_Problem statement_. Copy out the full data exactly as given; pictures should not be included.

Stored data entries
■ ■ ■

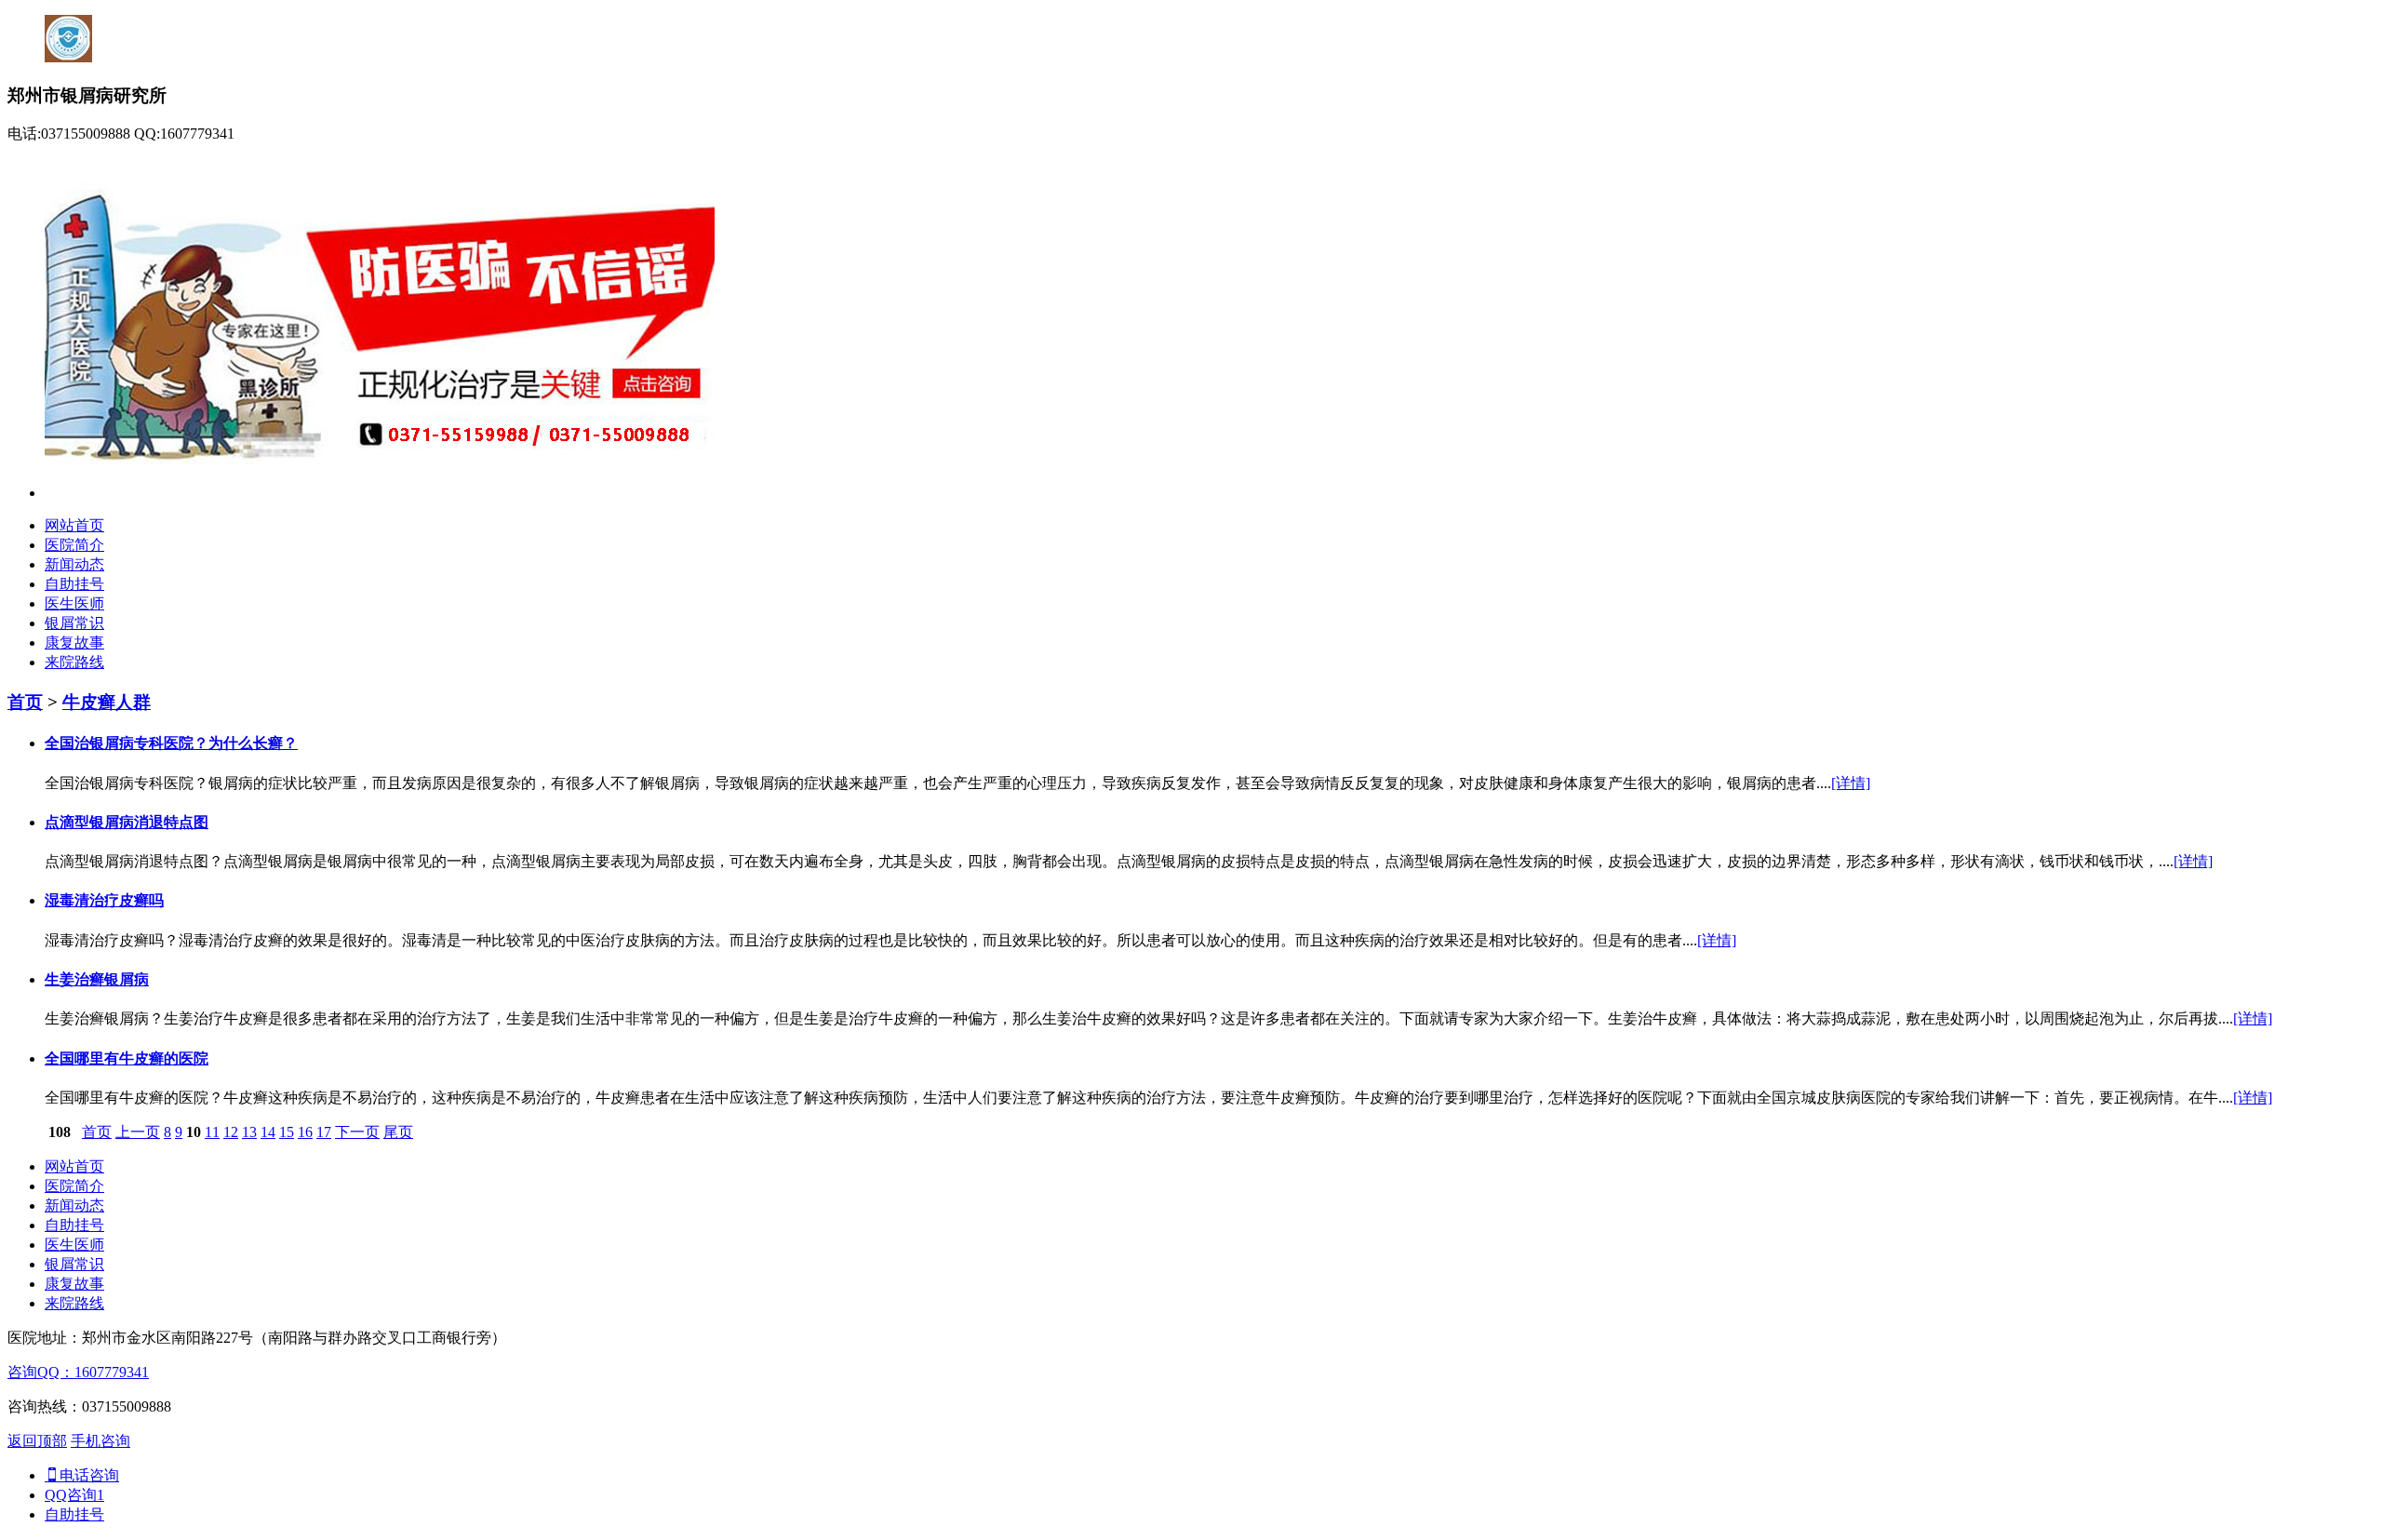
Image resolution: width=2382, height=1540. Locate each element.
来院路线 (74, 662)
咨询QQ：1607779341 (78, 1372)
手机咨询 (100, 1441)
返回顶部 (37, 1441)
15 (286, 1132)
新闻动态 (74, 564)
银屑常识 (74, 623)
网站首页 (74, 525)
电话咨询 (89, 1475)
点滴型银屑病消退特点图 (126, 822)
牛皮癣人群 (106, 702)
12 (230, 1132)
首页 (25, 702)
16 (305, 1132)
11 (212, 1132)
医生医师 (74, 603)
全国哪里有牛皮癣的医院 (126, 1058)
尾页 (398, 1132)
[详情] (1850, 783)
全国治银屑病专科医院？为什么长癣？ (171, 743)
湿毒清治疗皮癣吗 (104, 900)
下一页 (357, 1132)
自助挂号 (74, 584)
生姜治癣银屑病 (97, 979)
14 (268, 1132)
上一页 (137, 1132)
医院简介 (74, 545)
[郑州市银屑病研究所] (380, 493)
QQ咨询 (74, 1495)
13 (249, 1132)
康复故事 (74, 642)
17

■ ■ ■

_Exercise result_.
Image resolution: width=2382, height=1540. Locate each element.
来院路线 (74, 662)
咨询QQ：1607779341 (78, 1372)
手机咨询 (100, 1441)
返回顶部 (37, 1441)
15 (286, 1132)
新闻动态 (74, 564)
银屑常识 (74, 623)
网站首页 (74, 525)
电话咨询 (89, 1475)
点滴型银屑病消退特点图 (126, 822)
牛皮癣人群 (106, 702)
12 (230, 1132)
首页 (25, 702)
16 (305, 1132)
11 (212, 1132)
医生医师 (74, 603)
全国哪里有牛皮癣的医院 (126, 1058)
尾页 (398, 1132)
[详情] (1850, 783)
全国治银屑病专科医院？为什么长癣？ (171, 743)
湿毒清治疗皮癣吗 (104, 900)
下一页 (357, 1132)
自助挂号 (74, 584)
生姜治癣银屑病 (97, 979)
14 (268, 1132)
上一页 (137, 1132)
医院简介 (74, 545)
[郑州市银屑病研究所] (380, 493)
QQ咨询 (74, 1495)
13 (249, 1132)
康复故事 (74, 642)
17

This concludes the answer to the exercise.